Hi @basdebruin, @anon29275264, @PluginGenie,
I’m responding to all of you here in one message ![]()
In short, we’re implementing this change to align some discrepancies in our schema:
- Some IDs were
Int, while others wereID - In some cases, the input type and output type of the same field/argument were not aligned (i.e., the input was
Intand the output wasID) - Even though we used the
Inttype, the contents were above the 32-bit limit, making them out of compliance with the GraphQL specification
To solve this, we adopted the standard ID type defined by the GraphQL Schema (see docs here).
Candidly, there are some things we can’t commit to as we don’t know the way the platform or company will grow. The shape of our system might have to change at some point, so committing to no changes in specific lengths, formats, types is very difficult.
Here’s what I do know and can commit to:
- The
IDtype is dynamic. It take integers and strings when it’s an input argument. It ONLY returns strings. If your code expects an integer for an ID, change it to a string. - Since we changed some inputs from
InttoID, you don’t need to convert these to numbers since they now accept strings. - IDs should be treated as random alphanumeric strings, and shouldn’t be interpreted/parsed in any way. I know that many of our IDs are numerical, but don’t rely on that pattern. We don’t have a specific maximum ID length or a specific format that we can commit to.

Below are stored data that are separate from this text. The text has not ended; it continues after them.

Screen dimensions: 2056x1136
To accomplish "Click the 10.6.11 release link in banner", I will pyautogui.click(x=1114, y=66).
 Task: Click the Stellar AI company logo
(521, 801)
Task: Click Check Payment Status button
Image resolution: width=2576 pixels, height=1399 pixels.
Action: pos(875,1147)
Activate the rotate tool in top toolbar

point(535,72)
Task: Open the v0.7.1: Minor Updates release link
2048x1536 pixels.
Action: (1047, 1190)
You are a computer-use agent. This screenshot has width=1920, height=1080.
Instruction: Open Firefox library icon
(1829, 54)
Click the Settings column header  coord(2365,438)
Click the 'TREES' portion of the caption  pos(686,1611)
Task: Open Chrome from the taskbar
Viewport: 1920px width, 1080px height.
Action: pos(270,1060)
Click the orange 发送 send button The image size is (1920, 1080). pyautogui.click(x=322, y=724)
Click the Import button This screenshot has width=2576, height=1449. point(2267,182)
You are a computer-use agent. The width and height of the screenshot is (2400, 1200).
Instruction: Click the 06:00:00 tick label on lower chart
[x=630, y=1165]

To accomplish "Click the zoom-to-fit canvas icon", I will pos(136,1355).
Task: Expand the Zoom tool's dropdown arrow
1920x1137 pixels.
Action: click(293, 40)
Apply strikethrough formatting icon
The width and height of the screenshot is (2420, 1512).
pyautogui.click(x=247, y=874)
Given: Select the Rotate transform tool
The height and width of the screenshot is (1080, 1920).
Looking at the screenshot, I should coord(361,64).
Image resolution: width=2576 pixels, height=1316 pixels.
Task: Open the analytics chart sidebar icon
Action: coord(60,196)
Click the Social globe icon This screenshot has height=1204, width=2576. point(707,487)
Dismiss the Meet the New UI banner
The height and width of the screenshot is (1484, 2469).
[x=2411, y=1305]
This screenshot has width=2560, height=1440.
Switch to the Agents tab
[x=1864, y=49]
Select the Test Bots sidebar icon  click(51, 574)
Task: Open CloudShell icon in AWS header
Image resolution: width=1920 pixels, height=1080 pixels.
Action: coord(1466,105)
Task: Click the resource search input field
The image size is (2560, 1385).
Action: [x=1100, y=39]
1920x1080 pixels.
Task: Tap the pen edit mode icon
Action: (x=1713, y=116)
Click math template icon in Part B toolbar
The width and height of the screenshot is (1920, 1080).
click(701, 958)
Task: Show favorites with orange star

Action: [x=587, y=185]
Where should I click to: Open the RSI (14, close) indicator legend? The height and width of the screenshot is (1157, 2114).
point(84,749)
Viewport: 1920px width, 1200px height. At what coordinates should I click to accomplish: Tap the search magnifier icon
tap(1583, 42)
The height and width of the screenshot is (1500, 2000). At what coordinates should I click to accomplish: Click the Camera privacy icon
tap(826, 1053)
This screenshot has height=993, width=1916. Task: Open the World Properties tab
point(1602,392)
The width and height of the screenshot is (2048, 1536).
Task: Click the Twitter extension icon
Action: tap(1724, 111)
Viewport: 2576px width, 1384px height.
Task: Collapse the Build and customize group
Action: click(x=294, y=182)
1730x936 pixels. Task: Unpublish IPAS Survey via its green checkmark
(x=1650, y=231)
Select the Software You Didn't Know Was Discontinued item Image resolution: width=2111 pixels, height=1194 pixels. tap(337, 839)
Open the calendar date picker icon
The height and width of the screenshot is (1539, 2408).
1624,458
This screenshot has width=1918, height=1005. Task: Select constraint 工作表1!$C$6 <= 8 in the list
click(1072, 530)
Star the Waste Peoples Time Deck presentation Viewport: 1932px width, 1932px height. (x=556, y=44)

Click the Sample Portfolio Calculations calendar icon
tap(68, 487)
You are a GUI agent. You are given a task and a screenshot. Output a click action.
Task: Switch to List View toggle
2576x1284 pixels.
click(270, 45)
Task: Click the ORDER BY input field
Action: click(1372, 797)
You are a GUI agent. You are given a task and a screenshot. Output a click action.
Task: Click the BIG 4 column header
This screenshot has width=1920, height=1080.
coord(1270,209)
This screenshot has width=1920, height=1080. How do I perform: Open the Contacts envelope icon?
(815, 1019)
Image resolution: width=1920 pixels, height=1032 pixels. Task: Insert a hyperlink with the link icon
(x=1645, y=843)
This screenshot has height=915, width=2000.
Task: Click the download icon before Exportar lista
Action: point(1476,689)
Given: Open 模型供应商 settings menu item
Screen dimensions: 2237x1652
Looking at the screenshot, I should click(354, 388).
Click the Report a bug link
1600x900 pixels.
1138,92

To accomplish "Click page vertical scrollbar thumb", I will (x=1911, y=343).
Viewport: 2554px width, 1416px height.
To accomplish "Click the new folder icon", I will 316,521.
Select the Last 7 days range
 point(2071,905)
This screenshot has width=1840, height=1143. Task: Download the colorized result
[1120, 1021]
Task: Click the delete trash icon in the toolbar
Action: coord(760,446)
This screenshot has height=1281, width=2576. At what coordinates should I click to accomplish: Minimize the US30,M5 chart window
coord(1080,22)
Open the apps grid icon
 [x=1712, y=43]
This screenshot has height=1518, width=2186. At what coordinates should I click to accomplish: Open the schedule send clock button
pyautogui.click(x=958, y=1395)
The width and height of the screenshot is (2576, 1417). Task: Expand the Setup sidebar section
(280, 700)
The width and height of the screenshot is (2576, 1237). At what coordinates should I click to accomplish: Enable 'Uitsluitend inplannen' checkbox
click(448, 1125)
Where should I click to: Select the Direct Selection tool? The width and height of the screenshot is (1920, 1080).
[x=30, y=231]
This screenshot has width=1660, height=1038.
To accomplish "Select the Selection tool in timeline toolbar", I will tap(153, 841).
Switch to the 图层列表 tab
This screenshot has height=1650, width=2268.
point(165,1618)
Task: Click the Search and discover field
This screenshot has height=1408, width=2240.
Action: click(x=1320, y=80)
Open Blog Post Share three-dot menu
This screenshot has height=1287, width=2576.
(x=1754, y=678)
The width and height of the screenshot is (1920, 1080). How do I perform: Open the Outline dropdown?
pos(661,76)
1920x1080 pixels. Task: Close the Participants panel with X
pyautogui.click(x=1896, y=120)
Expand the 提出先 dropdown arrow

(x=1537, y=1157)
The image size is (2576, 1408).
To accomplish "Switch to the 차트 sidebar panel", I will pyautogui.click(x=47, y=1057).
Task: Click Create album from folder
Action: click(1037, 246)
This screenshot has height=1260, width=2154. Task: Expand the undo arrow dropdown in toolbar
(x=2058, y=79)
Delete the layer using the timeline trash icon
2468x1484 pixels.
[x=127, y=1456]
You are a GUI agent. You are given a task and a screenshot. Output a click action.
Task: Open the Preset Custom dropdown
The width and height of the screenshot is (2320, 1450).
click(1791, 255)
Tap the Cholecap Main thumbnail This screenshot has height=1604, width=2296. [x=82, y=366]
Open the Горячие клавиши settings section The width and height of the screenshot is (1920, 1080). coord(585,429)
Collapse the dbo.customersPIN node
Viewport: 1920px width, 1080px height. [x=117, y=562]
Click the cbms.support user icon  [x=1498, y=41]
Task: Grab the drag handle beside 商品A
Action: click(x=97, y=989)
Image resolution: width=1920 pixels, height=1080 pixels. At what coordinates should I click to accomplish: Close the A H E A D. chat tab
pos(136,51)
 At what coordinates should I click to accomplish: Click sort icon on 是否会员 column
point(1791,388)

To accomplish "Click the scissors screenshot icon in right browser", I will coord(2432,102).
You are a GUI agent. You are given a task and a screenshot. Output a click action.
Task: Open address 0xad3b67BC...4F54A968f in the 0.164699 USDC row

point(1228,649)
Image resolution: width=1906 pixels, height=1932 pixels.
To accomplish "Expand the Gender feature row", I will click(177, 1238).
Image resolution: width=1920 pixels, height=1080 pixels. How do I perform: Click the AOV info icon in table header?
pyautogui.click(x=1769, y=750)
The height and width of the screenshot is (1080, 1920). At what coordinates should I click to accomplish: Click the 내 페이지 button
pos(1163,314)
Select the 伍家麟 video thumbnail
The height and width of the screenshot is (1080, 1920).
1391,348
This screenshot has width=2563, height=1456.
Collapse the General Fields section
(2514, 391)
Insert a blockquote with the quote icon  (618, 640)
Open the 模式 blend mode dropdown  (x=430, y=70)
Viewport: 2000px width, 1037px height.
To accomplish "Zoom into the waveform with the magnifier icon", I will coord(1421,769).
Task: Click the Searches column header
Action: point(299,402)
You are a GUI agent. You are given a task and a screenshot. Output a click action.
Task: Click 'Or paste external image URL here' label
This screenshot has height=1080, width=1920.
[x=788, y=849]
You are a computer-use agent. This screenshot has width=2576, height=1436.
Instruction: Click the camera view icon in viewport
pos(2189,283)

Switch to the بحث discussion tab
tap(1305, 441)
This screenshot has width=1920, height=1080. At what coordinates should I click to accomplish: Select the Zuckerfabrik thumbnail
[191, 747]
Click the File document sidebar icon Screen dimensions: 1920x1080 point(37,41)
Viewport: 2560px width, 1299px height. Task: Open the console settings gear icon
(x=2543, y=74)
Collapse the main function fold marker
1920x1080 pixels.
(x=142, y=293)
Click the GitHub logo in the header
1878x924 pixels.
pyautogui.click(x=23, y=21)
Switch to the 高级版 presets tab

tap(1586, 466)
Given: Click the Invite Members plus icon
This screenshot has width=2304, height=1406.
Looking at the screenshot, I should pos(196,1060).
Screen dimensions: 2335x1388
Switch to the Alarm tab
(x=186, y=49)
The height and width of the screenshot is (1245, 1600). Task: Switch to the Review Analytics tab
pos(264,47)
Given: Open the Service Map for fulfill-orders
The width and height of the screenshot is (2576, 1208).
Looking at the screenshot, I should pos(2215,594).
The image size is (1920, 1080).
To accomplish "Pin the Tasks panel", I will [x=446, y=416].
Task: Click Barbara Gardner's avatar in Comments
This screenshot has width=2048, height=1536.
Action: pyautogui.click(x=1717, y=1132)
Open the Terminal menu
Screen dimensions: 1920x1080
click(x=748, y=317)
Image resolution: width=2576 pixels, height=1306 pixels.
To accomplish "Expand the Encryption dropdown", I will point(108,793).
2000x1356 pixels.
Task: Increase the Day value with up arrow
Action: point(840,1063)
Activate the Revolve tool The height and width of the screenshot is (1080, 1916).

- In 2023-10, every field/argument returning/accepting an identifier will be of type
ID. For example, column IDs are no longer strings. Their “format” will not change, but they will all be strings in responses. This should answer your first question (Cody) and your last question (Oliver).
Of course, if we change the type again in the future, we will treat it as a breaking change and will notify you all well in advance! No changes planned at the moment, but wanted to just clarify.